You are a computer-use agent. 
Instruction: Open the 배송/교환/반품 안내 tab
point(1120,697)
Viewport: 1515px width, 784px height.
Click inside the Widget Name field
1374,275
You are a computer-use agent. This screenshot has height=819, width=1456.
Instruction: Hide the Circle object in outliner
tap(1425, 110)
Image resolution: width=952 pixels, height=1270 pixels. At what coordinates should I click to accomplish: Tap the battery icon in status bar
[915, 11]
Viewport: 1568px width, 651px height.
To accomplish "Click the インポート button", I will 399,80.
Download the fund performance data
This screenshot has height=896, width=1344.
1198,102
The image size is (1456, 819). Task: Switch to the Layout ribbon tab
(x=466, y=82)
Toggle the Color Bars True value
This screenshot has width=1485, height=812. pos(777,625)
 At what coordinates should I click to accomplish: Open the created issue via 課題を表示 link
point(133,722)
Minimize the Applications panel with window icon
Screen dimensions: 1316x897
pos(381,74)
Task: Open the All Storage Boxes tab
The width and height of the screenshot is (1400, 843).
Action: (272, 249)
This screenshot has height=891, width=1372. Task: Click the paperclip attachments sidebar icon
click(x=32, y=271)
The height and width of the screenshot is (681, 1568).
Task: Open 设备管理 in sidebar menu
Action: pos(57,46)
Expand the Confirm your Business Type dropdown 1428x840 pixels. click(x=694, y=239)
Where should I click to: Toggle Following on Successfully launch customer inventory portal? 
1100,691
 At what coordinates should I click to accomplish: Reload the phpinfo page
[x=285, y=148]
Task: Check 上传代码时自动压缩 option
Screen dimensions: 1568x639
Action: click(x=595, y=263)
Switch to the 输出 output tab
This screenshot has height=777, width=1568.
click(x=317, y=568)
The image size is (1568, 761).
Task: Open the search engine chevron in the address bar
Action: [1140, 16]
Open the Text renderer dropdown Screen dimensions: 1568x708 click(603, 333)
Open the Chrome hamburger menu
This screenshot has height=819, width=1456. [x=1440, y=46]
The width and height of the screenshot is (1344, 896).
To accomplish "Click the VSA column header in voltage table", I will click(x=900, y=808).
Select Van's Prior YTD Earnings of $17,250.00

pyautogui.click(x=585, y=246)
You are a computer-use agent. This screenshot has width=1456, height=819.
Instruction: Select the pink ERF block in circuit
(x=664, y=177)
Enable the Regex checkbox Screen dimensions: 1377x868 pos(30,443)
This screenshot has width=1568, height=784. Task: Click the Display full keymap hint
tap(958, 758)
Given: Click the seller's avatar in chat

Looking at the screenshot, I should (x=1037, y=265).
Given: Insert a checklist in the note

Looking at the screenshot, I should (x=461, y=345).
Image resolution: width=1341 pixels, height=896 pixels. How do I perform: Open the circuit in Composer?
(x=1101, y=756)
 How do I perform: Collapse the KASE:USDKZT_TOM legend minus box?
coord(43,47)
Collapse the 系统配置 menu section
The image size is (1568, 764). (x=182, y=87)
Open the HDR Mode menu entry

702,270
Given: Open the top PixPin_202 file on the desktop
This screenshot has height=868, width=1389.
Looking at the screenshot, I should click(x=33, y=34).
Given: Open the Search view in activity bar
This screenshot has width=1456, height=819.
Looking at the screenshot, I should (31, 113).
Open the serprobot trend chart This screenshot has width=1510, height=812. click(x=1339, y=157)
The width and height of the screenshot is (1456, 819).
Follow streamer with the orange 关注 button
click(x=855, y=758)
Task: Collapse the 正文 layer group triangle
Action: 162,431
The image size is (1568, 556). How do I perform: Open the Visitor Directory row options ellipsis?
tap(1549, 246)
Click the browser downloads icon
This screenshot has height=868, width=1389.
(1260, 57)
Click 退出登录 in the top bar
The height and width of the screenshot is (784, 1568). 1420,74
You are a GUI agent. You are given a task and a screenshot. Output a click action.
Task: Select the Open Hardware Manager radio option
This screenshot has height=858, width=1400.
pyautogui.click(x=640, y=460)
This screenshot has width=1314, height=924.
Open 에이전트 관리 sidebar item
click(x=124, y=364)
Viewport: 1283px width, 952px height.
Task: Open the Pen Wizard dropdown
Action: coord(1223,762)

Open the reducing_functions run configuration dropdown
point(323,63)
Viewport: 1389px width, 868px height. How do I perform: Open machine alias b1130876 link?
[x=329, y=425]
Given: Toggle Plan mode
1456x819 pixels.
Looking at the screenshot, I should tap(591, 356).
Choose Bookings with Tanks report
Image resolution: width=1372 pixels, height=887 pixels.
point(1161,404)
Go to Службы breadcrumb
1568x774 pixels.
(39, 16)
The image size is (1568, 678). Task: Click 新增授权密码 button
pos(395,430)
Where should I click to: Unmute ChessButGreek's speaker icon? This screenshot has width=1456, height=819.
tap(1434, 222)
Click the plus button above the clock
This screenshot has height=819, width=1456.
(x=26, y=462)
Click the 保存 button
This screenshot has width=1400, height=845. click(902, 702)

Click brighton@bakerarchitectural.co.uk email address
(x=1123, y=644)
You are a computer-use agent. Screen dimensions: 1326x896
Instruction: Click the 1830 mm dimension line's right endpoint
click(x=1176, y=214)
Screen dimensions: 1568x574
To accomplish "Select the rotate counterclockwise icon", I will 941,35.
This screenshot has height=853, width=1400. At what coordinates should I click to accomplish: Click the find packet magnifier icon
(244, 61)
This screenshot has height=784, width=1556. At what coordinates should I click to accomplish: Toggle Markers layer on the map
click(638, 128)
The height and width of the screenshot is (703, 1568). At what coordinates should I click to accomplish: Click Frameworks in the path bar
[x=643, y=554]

● **The problem**: Which of the lines above include the string "agent"? Pick them out and copy them.

● **Task result**:
You are a computer-use agent. 
You are a computer-use agent. This screenshot has height=819, width=1456.
You are a computer-use agent. This screenshot has width=1456, height=819.
You are a GUI agent. You are given a task and a screenshot. Output a click action.
You are a computer-use agent. Screen dimensions: 1326x896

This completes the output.